At seventeen he entered the Music School of Northwestern University, two years later receiving a scholarship to the
Curtis Institute in Philadelphia.
He studied composition under Bernard Wagenaar at Juilliard, taking his B.A. in 1946 and his M.A. degree
in 1948.
In New York he worked as Virgil Thomson's copyist in return for $20 a week and orchestration lessons. He studied on fellowship at the
Berkshire Music Center in Tanglewood in the summers of 1946 and
1947.In 1949 Rorem moved to France where he lived until 1958 absorbing the
artistic and social milieu of post-was Europe in the company of the leading
musical figures.
Ned Rorem who has also been active as a writer has been the recipient of a Fulbright Fellowship (1951), a
Guggenheim Fellowship (1957), and an award from the National Institute of Arts and Letters (1968). He received the
ASCAP-Deems Taylor Award in 1971 for his book Critical Affairs,
A Composer's Journal, in 1975 for The Final Diary, and in 1992 for an article on
American opera in Opera News, and in 1976 his suite Air Music won the
Pulitzer Prize in music.
Among his many commissions for new works are those from the Ford Foundation
(Poems of Love and the Rain, 1962), the Lincoln Center Foundation (Sun, 1965); the Koussevitzky Foundation
(Letters from Paris, 1966); the Atlanta Symphony (the String Symphony, 1985); the Chicago Symphony
(Goodbye My Fancy, 1990); and from Carnegie Hall (Spring Music, 1991).

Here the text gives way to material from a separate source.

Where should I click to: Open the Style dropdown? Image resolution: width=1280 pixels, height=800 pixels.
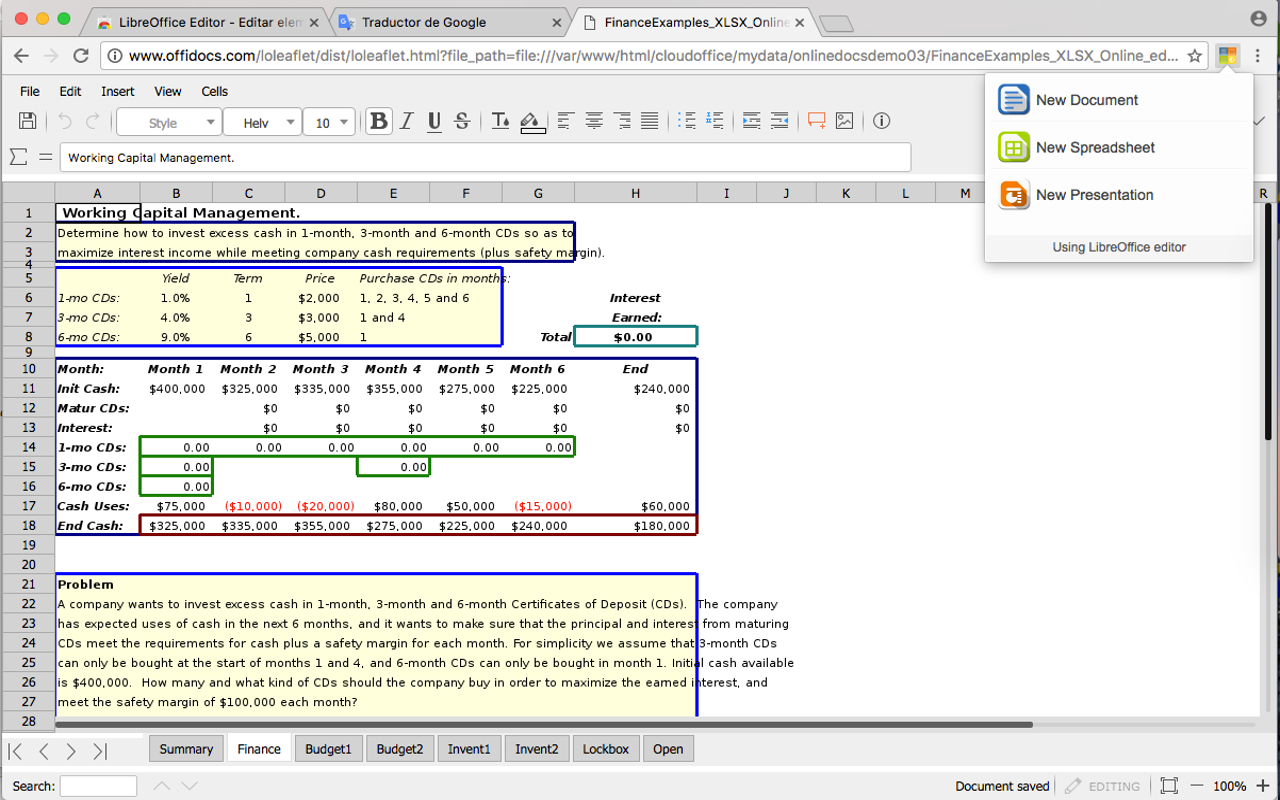tap(168, 122)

Among the distinguished conductors who have performed his music are
Leonard Bernstein,
Kurt Masur, Zubin Mehta, Dimitri Mitropoulos, Eugene Ormandy, André Previn,
Fritz Reiner, William Steinberg, and Leopold Stokowski.
Ned Rorem's attitude toward composing can best be summed up in his own
words: Why do I write music? Because I want to hear it - it's simple as that. Others may have more talent, more sense of duty. But I compose just from necessity, and no one else is making what I
need. It couldn't be said more simply and beautifully. Concerto
nr. 4 1991 (Boosey & Hawkes)
The concerto was written for the left-hand pianist Gary Graffman who
premiered the work at the Curtis Institute (where Graffman is president) in 1993 with André Previn
conducting.
According to the composer it is perhaps not a concerto in the usual sense
but an entertainment shaped like a suite. It is in eight movements divided
into three sections: 1. Opening passacaglia, 2. Tarantelle, 3.
Conversation - 4. Hymn, 5. Vignette - 6. Medley, 7,
Cadenza, 8. Closing passacaglia. The concerto is based on a twelve-note motif
but the work emerges as both tonal and melodic.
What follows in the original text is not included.